Tiga tahun kemudian.
Aisyah menatap layar handphone yang begitu sepi sejak Haris memutuskan pergi ke Singapura. Tiga tahun berlalu dan tak ada komunikasi lagi setelah kejadian fotonya yang tersebar dengan Yuval saat itu. Entah kekecewaan macam apa yang dirasakan Haris hingga ia benar-benar memutus komunikasi seolah hubungan ini hanya semacam pacaran yang bisa putus seenaknya.
Di balik laci kamarnya itu, Aisyah menyimpan semua barang pemberian Haris, mulai dari sepatu, gelang hingga cincin pernikahan. Setahun terakhir ia memutuskan untuk tidak memakai semua barang itu. Janji pergi hanya dua tahun ternyata hanya bualan, nyatanya hingga tiga tahun belum juga ada kabarnya.
Di antara rindu yang mencekik itu Aisyah merasa benci dengan dirinya yang dulu begitu mudah menerima permintaan Ratih untuk membatasi komunikasi dengan Haris hingga akhirnya berujung semacam ini. Bisakah disebut rumahtangga jika tiga tahun hilang tanpa kabar?
Setetes airmata kembali mengalir. Rasa-rasanya Aisyah sudah jenuh menangisi Haris.
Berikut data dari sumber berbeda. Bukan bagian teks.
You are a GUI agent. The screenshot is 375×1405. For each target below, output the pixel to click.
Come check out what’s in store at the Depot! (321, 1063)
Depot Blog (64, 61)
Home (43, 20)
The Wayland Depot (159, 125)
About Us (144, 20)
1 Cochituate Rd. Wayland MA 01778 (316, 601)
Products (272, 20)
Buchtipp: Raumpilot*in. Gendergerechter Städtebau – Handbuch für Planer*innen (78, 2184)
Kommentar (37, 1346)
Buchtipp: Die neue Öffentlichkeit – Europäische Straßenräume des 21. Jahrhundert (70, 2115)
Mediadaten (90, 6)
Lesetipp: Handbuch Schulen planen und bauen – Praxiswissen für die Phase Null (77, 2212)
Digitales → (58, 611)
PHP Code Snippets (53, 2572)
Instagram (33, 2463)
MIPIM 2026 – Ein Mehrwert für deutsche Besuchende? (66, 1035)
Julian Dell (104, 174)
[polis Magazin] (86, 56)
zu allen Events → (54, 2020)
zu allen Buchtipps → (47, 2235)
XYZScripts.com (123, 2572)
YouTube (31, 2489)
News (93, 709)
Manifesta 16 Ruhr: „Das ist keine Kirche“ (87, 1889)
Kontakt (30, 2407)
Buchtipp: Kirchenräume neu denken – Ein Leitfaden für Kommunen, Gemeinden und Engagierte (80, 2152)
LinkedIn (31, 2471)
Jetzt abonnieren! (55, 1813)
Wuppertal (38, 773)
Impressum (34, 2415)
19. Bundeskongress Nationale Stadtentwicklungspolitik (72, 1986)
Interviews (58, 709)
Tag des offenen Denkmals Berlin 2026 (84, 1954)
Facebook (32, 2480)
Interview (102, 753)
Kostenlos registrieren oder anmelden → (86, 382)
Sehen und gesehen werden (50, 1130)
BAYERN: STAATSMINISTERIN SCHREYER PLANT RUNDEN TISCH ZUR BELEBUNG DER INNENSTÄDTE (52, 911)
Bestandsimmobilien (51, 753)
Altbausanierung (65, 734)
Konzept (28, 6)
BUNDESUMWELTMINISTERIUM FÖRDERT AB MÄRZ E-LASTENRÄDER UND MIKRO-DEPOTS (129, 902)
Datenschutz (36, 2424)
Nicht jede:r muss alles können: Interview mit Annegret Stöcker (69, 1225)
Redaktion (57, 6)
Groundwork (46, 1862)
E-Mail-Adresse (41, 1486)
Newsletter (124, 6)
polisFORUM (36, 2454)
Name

Tiga tahun terakhir ia berhasil lulus kuliah dengan baik meskipun sebagian biaya kuliahnya dari hutang pada teman ibunya.
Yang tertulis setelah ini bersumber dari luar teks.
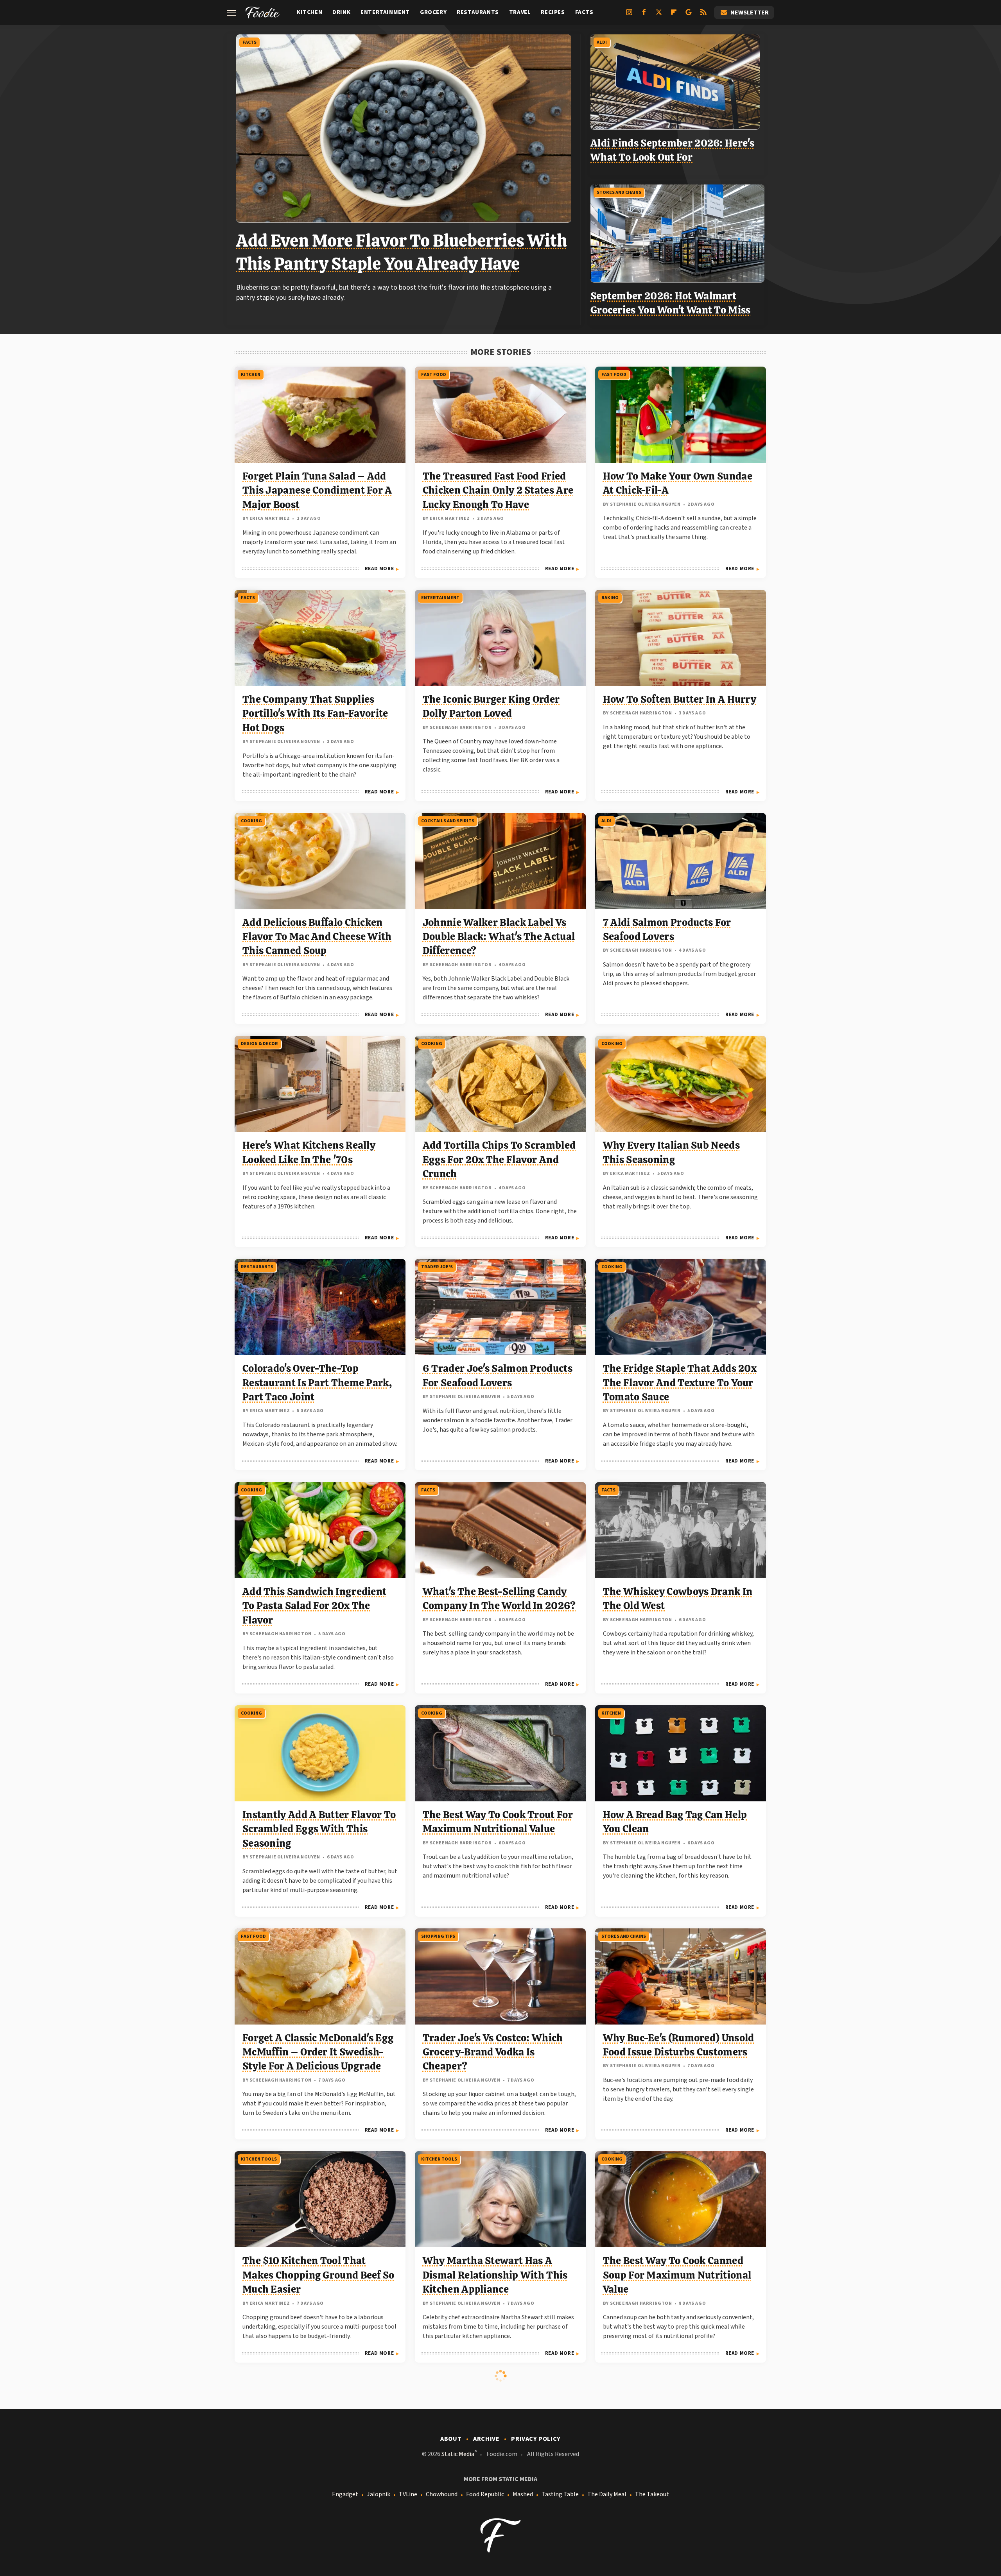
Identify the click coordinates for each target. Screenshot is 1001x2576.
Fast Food (433, 374)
Satu tarikan napas yang begitu sesak, Aisyah menutup kembali laci di depannya, lalu menatap foto pernikahan yang masih terpajang di atas meja. Ia tidak pernah menyangka nasib rumahtangganya akan seperti ini.
"Apakah masih bisa disebut pernikahan, jika tiga tahun kamu hilang tanpa kabar? Sebenarnya pernikahan macam apa yang sedang kita jalani? Atau kamu memang ingin meninggalkanku seperti ini?" Aisyah memeluk kedua lututnya, mencoba untuk tidak cengeng untuk kesekian ribu kalinya.
"Aisyah!" Suara ibu membuka pintu kamar dan Aisyah lekas mengusap wajahnya.
Ibu tahu apa yang sedang dipikirkan Aisyah, namun ia enggan bertanya.
"Kamu jadi antar kue ke rumah sakit? Kata kamu ada pesanan?"
Aisyah lekas berdiri dari duduknya.
"Iya, Bu. Ada seminar di sana. Sekalian aku mau bertemu dokter Yuval. Aku harus segera melunasi semua hutangku padanya."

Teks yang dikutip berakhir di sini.